Philosophically, of course, it presents a dilemma: The carbon footprint of hauling oats a few thousand food miles from green County Kildare cannot, one assumes, be very dainty.

But then again, there is so much that can (and shortly will) be said in its favor, not only nutritionally, for sure, but the fact that no animals were harmed in its testing or manufacture: These oats are as whole-food and wholesome as a tinned whole food can be.

They are more costly, no question, than Quaker Oats, my childhood stalwart. They take a lot longer to fix - a full 30 minutes of bubbling away on the stove top, though you are not required to stand there watching the pot, and there are shortcuts; soaking them overnight, for one.
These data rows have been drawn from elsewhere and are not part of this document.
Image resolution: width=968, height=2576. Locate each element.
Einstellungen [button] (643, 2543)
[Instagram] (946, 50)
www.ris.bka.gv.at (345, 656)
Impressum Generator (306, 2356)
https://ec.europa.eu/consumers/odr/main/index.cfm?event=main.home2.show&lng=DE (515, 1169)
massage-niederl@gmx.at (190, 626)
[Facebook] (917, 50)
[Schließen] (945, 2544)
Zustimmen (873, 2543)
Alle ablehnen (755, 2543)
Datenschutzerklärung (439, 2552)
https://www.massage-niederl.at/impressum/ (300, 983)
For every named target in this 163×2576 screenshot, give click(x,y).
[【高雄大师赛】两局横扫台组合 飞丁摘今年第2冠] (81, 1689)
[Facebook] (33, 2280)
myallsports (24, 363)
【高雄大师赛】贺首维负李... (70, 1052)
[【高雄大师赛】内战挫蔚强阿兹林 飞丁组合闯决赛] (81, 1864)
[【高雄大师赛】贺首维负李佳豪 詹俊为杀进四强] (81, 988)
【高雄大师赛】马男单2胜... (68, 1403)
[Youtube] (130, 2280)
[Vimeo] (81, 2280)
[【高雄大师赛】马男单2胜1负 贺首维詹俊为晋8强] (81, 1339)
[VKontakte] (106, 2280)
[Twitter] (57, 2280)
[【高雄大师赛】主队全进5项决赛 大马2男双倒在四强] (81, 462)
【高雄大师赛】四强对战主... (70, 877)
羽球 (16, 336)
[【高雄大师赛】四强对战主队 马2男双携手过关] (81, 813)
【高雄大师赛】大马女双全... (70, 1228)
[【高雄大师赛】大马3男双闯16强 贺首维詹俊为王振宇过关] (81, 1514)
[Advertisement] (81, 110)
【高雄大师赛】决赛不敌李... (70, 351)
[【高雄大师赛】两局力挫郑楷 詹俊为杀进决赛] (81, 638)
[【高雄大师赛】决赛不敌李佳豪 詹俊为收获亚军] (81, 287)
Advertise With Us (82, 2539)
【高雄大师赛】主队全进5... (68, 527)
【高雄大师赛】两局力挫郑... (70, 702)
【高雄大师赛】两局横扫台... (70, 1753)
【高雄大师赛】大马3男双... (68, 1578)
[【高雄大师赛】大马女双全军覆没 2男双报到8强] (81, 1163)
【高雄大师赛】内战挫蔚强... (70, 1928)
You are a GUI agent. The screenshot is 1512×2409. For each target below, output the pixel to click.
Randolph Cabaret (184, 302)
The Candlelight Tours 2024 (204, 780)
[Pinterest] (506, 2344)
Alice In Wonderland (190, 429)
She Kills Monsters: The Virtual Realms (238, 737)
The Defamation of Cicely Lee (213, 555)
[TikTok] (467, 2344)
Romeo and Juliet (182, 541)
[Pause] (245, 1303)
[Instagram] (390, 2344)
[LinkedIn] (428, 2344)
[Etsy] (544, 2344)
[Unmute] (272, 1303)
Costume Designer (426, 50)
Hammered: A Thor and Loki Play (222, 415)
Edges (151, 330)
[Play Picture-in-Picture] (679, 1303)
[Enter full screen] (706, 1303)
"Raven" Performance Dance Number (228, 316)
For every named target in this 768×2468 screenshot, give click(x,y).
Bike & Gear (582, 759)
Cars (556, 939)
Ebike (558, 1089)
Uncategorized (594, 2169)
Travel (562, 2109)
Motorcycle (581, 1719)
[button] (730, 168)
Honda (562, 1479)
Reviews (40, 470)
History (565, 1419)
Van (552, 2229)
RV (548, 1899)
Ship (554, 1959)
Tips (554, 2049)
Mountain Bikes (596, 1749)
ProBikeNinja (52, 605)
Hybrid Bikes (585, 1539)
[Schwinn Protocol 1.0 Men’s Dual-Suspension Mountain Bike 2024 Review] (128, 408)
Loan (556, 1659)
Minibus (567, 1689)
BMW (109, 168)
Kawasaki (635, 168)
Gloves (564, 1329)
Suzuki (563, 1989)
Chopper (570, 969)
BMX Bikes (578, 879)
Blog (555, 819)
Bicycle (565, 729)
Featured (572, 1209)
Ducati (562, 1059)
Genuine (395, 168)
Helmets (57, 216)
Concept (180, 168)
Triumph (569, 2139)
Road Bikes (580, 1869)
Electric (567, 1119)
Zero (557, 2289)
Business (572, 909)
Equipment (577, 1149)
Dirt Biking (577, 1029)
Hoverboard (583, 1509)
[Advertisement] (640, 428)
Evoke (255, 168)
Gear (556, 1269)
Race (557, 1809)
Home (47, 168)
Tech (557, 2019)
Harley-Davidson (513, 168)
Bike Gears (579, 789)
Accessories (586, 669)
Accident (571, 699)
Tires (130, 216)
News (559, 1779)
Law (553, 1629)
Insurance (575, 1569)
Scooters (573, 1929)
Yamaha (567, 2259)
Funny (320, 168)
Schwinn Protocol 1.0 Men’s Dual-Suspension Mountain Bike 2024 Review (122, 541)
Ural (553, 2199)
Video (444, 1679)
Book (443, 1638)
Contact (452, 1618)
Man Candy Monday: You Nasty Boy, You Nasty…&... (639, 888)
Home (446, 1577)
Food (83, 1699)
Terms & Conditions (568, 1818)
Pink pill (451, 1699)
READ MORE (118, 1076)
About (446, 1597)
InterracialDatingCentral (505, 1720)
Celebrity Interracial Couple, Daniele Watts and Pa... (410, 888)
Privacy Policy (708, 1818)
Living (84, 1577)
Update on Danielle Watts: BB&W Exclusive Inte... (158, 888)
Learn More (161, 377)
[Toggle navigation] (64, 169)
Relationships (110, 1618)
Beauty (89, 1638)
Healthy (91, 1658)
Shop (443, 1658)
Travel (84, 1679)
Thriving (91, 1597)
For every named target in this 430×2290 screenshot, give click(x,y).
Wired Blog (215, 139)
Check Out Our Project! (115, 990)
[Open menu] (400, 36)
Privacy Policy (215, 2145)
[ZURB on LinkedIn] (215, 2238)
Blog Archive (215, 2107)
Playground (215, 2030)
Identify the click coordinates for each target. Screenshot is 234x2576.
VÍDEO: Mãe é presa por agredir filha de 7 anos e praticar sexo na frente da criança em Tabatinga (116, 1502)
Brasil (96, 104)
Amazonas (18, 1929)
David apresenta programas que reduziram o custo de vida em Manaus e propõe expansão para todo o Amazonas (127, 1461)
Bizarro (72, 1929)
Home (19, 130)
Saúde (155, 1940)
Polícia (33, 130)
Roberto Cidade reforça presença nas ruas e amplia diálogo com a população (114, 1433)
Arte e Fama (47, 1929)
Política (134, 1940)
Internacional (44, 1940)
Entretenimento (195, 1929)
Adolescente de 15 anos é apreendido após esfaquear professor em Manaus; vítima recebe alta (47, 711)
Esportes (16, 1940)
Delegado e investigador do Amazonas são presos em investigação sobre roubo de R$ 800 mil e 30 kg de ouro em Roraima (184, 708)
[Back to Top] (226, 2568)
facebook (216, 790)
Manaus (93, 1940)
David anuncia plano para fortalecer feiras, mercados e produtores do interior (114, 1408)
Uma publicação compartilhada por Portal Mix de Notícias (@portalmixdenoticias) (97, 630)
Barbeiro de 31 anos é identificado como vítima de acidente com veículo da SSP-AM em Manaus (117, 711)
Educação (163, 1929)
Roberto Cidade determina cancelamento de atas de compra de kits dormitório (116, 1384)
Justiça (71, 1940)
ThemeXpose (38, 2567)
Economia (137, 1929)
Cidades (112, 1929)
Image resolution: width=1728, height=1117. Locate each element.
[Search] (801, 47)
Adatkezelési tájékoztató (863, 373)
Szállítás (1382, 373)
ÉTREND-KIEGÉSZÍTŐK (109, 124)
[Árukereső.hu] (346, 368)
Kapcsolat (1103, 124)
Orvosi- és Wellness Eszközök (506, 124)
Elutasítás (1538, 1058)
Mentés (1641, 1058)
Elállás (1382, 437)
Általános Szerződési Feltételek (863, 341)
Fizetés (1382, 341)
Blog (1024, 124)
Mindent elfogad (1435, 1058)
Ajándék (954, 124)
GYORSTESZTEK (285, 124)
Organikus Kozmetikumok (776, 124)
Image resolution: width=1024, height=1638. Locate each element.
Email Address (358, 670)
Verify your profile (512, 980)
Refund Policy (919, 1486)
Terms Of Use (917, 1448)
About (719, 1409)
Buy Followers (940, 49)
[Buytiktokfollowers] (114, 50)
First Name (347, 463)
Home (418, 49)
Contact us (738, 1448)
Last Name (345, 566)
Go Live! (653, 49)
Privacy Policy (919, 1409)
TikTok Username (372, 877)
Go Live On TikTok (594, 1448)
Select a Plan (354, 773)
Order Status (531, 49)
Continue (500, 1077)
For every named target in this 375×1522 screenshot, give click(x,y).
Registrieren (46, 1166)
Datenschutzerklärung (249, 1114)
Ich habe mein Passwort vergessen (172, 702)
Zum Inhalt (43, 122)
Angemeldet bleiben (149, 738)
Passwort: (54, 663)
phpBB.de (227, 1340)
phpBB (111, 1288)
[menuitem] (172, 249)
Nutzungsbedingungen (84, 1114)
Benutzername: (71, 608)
And while a strict locavore may lament their gross violation of the 100-mile-diet rule, there is this local connection still broadcast on the face of the can: They were awarded the gold medal in Group IV at the international exhibition of the centennial in Philadelphia, Sept. 27, 1876. (Precisely what Group IV involved is unclear, though a little later the oats won a prize in Chicago for "uniformity of granulation.")

Am I fond of these oats? Oh, more than that. I am proud of them, holding their ground, staying the course, letting me have a hand in their flowering, stirring away, like spinning a prayer wheel (I imagine), or cranking one of those stove-top Whirley Pop popcorn poppers.

They are a reminder - or maybe a rejoinder - in a world where we're distracted by instant messaging and distanced from breakfast by quickie envelopes of powdered oatmeal that there is certain satisfaction not only in time-saving, but in time-taking.

Something is gained in simmering down a pot of tomato gravy, baking beans overnight in a crock, boiling the oatmeal until it thickens. That time is encoded - as in barrel-aging, or hanging beef, or cheese-cellaring. And not just in the final product, but in the atmospherics of the preparation: The roasty fragrance of those oats cooking curls through the kitchen, even the thin steam taking on the fullness of smoke.

In the bowl, finally, the oatmeal is not gluey and loose, not pastey and themeless. The oats mound up, the grains tender but still distinct, popping to the chew like kernels of corn or, well, salmon roe would be a stretch.